How — and Why — Sports Conglomerates are Investing in Esports
Every time you hear about a new promotional Gatorade flavor with a basketball team, or a sponsorship worth more than your house for a football player you’ve never heard of, that same company is likely putting money into their choice of esports teams as well.
At this vital stage in the industry’s development, countless investors are finding a tremendous return on investment for the largest esports companies. For example, TSM, currently the largest esports team, is worth almost half a billion dollars — beating out two traditional NHL franchises in valuation.
Of course, there’s a mountain of differences between the two forms of competition, and an even larger gap between the two concerning revenue. However, the past two decades have been full of turning points for the industry, transforming it from late-night LAN parties for a couple of bitcoin (hindsight is 20/20) into celebrations that fill stadiums.
Early adopters of video games, especially that have been deep in the scene since the beginning, were labelled nerds and shunned by ‘real athletes.’ Slowly but surely, these few standouts grew in numbers, and now have begun to truly make a dent into traditional sports’ assumed place in our lives. According to the New York Times, between 2008 and 2018, the 45% of children aged 6–12 that participated in sports decreased by 7%.
The COVID-19 pandemic has been yet another nail in the coffin killing youth interest in sports.
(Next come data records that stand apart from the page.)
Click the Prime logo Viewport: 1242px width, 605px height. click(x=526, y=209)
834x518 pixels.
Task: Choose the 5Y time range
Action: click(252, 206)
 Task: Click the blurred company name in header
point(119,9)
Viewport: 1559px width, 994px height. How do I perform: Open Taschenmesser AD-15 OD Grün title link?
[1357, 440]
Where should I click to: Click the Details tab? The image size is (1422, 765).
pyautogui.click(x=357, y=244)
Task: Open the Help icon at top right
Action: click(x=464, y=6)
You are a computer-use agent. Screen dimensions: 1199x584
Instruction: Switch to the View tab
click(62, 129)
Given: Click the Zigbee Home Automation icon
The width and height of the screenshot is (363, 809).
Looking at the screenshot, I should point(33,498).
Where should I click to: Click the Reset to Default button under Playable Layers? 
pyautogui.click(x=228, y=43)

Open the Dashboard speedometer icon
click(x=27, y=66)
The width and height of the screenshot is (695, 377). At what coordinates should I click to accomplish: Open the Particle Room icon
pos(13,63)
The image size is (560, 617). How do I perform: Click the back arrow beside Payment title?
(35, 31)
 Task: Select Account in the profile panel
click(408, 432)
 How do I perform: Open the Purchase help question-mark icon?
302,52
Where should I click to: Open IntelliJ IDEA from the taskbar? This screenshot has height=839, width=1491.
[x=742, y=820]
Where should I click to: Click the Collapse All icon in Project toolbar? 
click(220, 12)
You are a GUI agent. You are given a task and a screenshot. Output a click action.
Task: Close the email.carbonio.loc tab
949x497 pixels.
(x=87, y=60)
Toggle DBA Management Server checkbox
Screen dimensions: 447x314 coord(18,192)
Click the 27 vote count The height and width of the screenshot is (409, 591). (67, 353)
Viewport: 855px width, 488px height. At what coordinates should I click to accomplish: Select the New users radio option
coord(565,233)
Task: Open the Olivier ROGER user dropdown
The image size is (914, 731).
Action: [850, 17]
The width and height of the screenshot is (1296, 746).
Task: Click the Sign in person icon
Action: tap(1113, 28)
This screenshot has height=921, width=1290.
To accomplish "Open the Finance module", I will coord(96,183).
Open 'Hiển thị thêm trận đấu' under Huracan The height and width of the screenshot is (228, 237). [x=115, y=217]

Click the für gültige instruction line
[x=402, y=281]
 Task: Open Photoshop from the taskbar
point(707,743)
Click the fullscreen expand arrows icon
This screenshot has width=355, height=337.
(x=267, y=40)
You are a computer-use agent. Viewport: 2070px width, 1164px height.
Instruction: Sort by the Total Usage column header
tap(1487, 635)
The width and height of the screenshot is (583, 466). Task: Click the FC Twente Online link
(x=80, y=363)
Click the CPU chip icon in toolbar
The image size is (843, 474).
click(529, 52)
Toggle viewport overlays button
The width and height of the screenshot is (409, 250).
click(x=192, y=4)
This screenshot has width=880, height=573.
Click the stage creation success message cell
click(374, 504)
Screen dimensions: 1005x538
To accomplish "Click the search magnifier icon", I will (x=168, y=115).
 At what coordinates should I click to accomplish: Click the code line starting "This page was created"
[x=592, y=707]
In June 2020, 19% of adults said their child did not care about playing sports, a percentage that increased to 28% by September 2021. With numbers growing at this rate, the attitude of many sports franchises has turned on a dime. Long gone are the huffy, holier-than-thou attitudes of many athletes, making way for deep pockets and a stack of RGB keyboards.
Teams in the NFL, NBA, and FIFA have been invested in League of Legends teams for years. There are a few celebrity founded organizations that have started from the ground up to become internationally renowned. David Beckham founded Guild Esports in 2020, which has since earned over $500,000 from tournament wins alone. Although that number is striking on its own, it’s nothing but a fraction of what larger franchises have earned — for example, Cloud 9, which has teams in several different games, has earned over $11 million through almost 900 separate tournaments.
The rapid growth of the industry has everything to do with its fans and avid viewers. In 2022, the viewer base of causal and enthusiasts averaged just above 600 million viewers, a massive jump from previous years.
Proudly grasping a growing list of investors in one hand and a mouse in the other, those early esports pioneers are finally able to say “I told you so.”